Member of the Oregon House of Representatives from the 6th district
- In office January 11, 1965 – May 23, 1969
- Preceded by: J. E. Bennett
- Succeeded by: Howard Cherry

Member of the Oregon House of Representatives from the 16th district
- In office January 8, 1973 – September 3, 1982
- Succeeded by: Barbara Roberts

Member of the Oregon House of Representatives from the 17th district
- In office January 10, 1983 – July 30, 1984
- Preceded by: Barbara Roberts
- Succeeded by: Mike Burton

Personal details
- Born: 1930 or 1931
- Died: September 10, 1990 (aged 59) Portland, Oregon, U.S.
- Party: Democratic
- Alma mater: Oregon State University, Portland State University
- Profession: Politician, activist

= Wally Priestley =

American politician

Wally Priestley was an American politician and activist who served on the Oregon House of Representatives.

== Early life and education ==
Wally Priestley grew up in St. Johns, Portland, Oregon and graduated from Jefferson High School. He enlisted in the United States military and fought in the Korean War. After the war, he attended Oregon State University and Portland State University. He worked various jobs, including as an electronics test engineer, tugboat dispatcher, and real estate salesman, before entering politics.
_ _ _ _ _
_What to do_.
Answer these questions from the Wally Priestley biography:
(a) Who succeeded him as representative from the 6th district?
(b) Where did he die?
(c) In which war did he fight?
_ _ _ _ _
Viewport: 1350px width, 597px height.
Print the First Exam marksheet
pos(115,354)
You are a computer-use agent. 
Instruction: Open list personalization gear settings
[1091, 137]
_ _ _ _ _
_Written response_.
(a) Howard Cherry
(b) Portland, Oregon, U.S.
(c) The Korean War